Die Ausnahme für Bibliotheken und Archive
In Bezug auf Bibliotheken und ähnliche Einrichtungen sind vor allem zwei Punkte von Belang:
die Erstellung digitaler Kopien der Bibliotheksbestände und die elektronische
Bereitstellung dieser Kopien für die Benutzer.

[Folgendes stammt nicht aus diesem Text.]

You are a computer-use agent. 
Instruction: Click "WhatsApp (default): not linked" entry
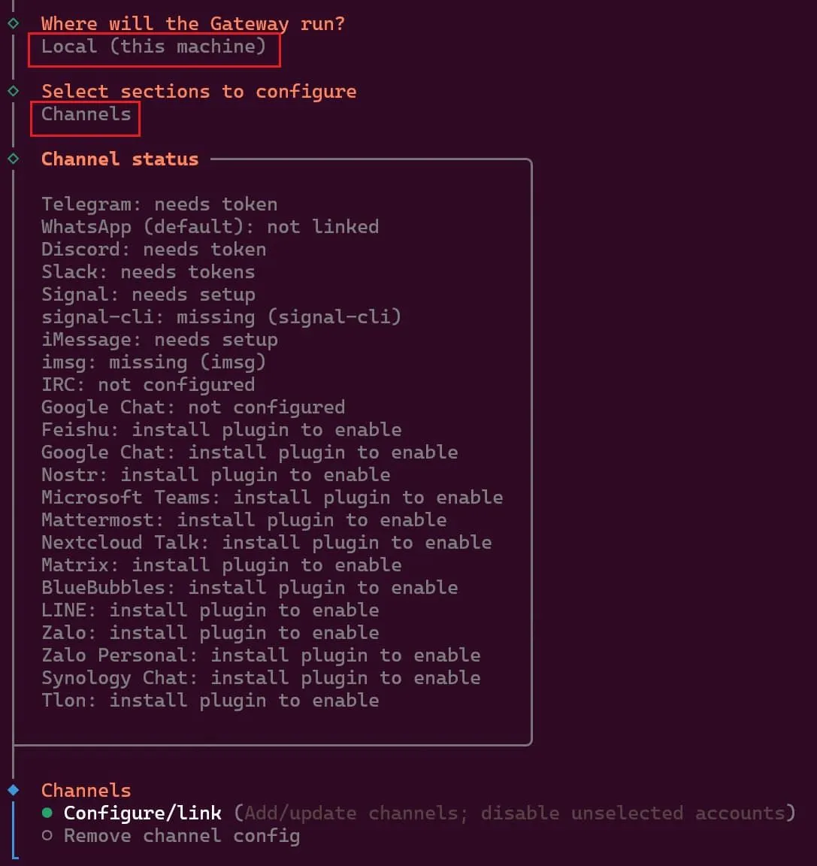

Die Digitalisierung von Büchern, audiovisuellen Materialien und anderen Inhalten kann einem doppelten Zweck dienen – der Erhaltung der Inhalte für die Nachwelt und der Online-Bereitstellung für die Endnutzer. Nach den derzeitigen Rechtsvorschriften haben Bibliotheken und Archive keinen Freischein für Vervielfältigungen. Eine Vervielfältigung ist nur in bestimmten Fällen gestattet, die bestimmte, für die Erhaltung der in den Katalogen aufgeführten Bestände notwendige Handlungen abdecken dürften. Auf der anderen Seite ist bei der Ausnahme für Bibliotheken und bei den nationalen Bestimmungen zu ihrer Umsetzung nicht immer ganz klar, ob Formatänderungen zulässig sind oder wie viele Kopien angefertigt werden dürfen. In Fällen, in denen es hierzu detaillierte Vorschriften gibt, sind diese das Ergebnis nationaler Rechtsetzung. So haben einige Mitgliedstaaten in Bezug auf die Vervielfältigungsrechte von Bibliotheken restriktive Vorschriften.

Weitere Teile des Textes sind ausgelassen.